Karst features are particularly common in warm, humid climates where abundant water and biotic activity combined with high temperatures favor dissolution. As acidic groundwater flows along joints, faults and bedding planes, dissolution gradually enlarges them. This produces a positive feedback loop in which enlarged conduits permit more groundwater flow, which produces more dissolution. Dissolution occurs during relatively rapid flow in the vadose zone above the water table, in the zone near the fluctuating top of the water table and possibly during slower flow in the phreatic zone below the water table. One result of such large-scale dissolution is the formation of networks of large cavities in the form of caves that frequently contain underground streams that enter the subsurface down dissolution features and emerge as cave springs.

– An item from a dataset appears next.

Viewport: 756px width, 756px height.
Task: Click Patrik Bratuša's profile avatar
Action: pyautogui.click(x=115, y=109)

Sinkholes (dolines) are circular to ovoid depressions (Figure B12.1b(ii)) that form by (1) gradual loss of surface soluble rocks by accelerated dissolution; (2) gradual surface sinking of less soluble overburden (soil, sediment) by infiltration into cavities produced by dissolution of subsurface rock layers; or (3) sudden collapse of the surface by the collapse of rock or soil into an underlying cavity. The features and processes associated with karst development present many natural hazards that can be compounded by human activities. Natural karst hazards include severe flooding of sinkholes and karst valleys, continued dissolution and subsidence and/or sudden collapse of the surface during sinkhole formation.

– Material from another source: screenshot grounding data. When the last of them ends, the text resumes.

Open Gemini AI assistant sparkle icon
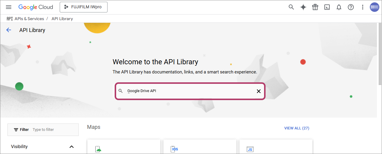 [x=303, y=7]
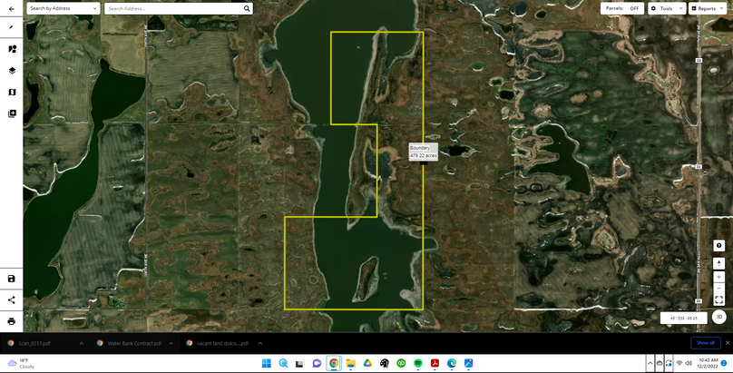Toggle 3D map view
The width and height of the screenshot is (733, 373).
pyautogui.click(x=718, y=317)
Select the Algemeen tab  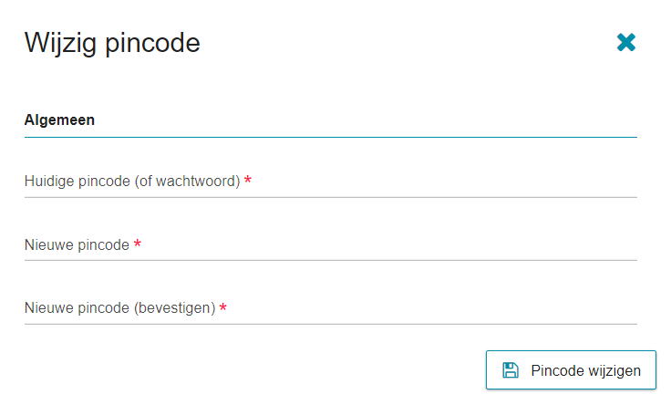(59, 119)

Many human activities accelerate subsidence and collapse. Diversion of water into underground systems can accelerate dissolution, leading to collapse of bedrock or soil into underground cavities. Overextraction of water from karst aquifers lowers the water table to the point where loss of water pressure triggers the collapse of surface materials into underlying cavities. In situations where collapse is imminent, additional surface loading during construction projects may trigger subsidence or collapse. Building houses, roads and commercial structures in karst regions presents real challenges. In addition, surface pollutants that rapidly enter groundwater in karst areas due to high recharge rates are quickly dispersed, thus polluting wells, springs and underground rivers over wide areas. Extreme care must be used when disposing of any hazardous materials in karst areas.